_What this task involves_.
What is needed is an exact copy of the line that contains "916x591 pixels. At" and of all later lines to the end of the records below, with no other lines.

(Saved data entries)
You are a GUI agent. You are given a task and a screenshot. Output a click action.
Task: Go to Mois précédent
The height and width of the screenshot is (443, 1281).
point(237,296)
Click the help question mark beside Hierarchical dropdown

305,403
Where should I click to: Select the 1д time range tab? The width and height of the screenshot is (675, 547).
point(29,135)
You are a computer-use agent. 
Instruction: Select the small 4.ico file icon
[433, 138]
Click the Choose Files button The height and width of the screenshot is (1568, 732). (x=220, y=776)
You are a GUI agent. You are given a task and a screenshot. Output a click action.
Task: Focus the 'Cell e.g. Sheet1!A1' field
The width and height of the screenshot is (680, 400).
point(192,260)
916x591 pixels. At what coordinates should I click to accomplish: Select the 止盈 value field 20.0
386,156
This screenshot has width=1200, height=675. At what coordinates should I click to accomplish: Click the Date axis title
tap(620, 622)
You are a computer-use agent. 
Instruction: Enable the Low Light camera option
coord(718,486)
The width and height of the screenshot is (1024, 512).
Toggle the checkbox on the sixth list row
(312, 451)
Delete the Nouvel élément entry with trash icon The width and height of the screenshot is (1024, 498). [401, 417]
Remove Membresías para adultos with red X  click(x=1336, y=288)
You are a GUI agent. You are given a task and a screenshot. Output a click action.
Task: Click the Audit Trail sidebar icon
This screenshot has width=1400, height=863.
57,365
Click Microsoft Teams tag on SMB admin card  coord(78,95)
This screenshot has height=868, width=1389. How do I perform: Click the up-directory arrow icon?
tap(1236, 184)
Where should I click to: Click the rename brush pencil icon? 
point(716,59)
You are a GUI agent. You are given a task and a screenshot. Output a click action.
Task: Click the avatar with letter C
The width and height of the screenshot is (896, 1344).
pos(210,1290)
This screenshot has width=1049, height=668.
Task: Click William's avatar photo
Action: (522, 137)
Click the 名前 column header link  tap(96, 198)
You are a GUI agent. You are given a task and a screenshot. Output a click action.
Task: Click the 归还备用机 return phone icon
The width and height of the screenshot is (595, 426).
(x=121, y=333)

_Answer below_.
916x591 pixels. At what coordinates should I click to accomplish: Select the 止盈 value field 20.0
386,156
This screenshot has width=1200, height=675. At what coordinates should I click to accomplish: Click the Date axis title
tap(620, 622)
You are a computer-use agent. 
Instruction: Enable the Low Light camera option
coord(718,486)
The width and height of the screenshot is (1024, 512).
Toggle the checkbox on the sixth list row
(312, 451)
Delete the Nouvel élément entry with trash icon The width and height of the screenshot is (1024, 498). [401, 417]
Remove Membresías para adultos with red X  click(x=1336, y=288)
You are a GUI agent. You are given a task and a screenshot. Output a click action.
Task: Click the Audit Trail sidebar icon
This screenshot has width=1400, height=863.
57,365
Click Microsoft Teams tag on SMB admin card  coord(78,95)
This screenshot has height=868, width=1389. How do I perform: Click the up-directory arrow icon?
tap(1236, 184)
Where should I click to: Click the rename brush pencil icon? 
point(716,59)
You are a GUI agent. You are given a task and a screenshot. Output a click action.
Task: Click the avatar with letter C
The width and height of the screenshot is (896, 1344).
pos(210,1290)
This screenshot has width=1049, height=668.
Task: Click William's avatar photo
Action: (522, 137)
Click the 名前 column header link  tap(96, 198)
You are a GUI agent. You are given a task and a screenshot. Output a click action.
Task: Click the 归还备用机 return phone icon
The width and height of the screenshot is (595, 426).
(x=121, y=333)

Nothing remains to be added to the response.